Reproduce everything from the line containing "Image resolution: width=770" down to the line containing "Action: pos(489,1129)", replacing "Task" with "Objective" and leaving everything else unchanged. Output only those lines.
** Begin Given entries **
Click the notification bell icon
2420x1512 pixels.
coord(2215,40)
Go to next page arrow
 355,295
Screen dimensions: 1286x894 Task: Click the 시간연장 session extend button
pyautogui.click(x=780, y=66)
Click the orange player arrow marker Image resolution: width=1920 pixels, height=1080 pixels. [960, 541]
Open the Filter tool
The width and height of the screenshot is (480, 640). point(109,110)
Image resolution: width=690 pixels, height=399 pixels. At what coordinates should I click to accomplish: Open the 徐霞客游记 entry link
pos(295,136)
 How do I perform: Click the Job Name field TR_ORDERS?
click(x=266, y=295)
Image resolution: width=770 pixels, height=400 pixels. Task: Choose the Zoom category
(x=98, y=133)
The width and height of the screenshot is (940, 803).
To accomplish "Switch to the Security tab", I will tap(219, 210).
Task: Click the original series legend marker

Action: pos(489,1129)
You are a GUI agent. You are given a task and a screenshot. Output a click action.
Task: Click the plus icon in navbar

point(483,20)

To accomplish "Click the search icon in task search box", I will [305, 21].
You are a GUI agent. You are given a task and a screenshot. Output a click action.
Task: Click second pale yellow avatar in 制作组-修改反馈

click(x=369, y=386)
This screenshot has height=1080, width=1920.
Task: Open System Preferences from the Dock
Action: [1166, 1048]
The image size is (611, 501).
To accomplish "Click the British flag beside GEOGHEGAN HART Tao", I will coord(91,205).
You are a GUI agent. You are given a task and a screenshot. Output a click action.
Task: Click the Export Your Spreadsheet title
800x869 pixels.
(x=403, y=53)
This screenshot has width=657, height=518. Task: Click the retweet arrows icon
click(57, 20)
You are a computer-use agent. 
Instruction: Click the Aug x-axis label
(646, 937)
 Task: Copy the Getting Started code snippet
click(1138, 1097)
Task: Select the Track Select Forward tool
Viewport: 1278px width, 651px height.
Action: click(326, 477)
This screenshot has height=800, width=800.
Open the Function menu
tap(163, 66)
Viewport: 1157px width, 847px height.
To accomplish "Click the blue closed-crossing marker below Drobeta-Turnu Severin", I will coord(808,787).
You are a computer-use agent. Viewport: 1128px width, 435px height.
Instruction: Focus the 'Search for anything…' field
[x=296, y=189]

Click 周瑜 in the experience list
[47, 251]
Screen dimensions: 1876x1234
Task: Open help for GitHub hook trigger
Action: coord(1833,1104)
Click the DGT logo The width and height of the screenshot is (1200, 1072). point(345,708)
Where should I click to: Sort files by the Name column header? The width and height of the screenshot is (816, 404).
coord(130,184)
** End Given entries **
● **Response below**
Image resolution: width=770 pixels, height=400 pixels. Objective: Choose the Zoom category
(x=98, y=133)
The width and height of the screenshot is (940, 803).
To accomplish "Switch to the Security tab", I will tap(219, 210).
Objective: Click the original series legend marker

Action: pos(489,1129)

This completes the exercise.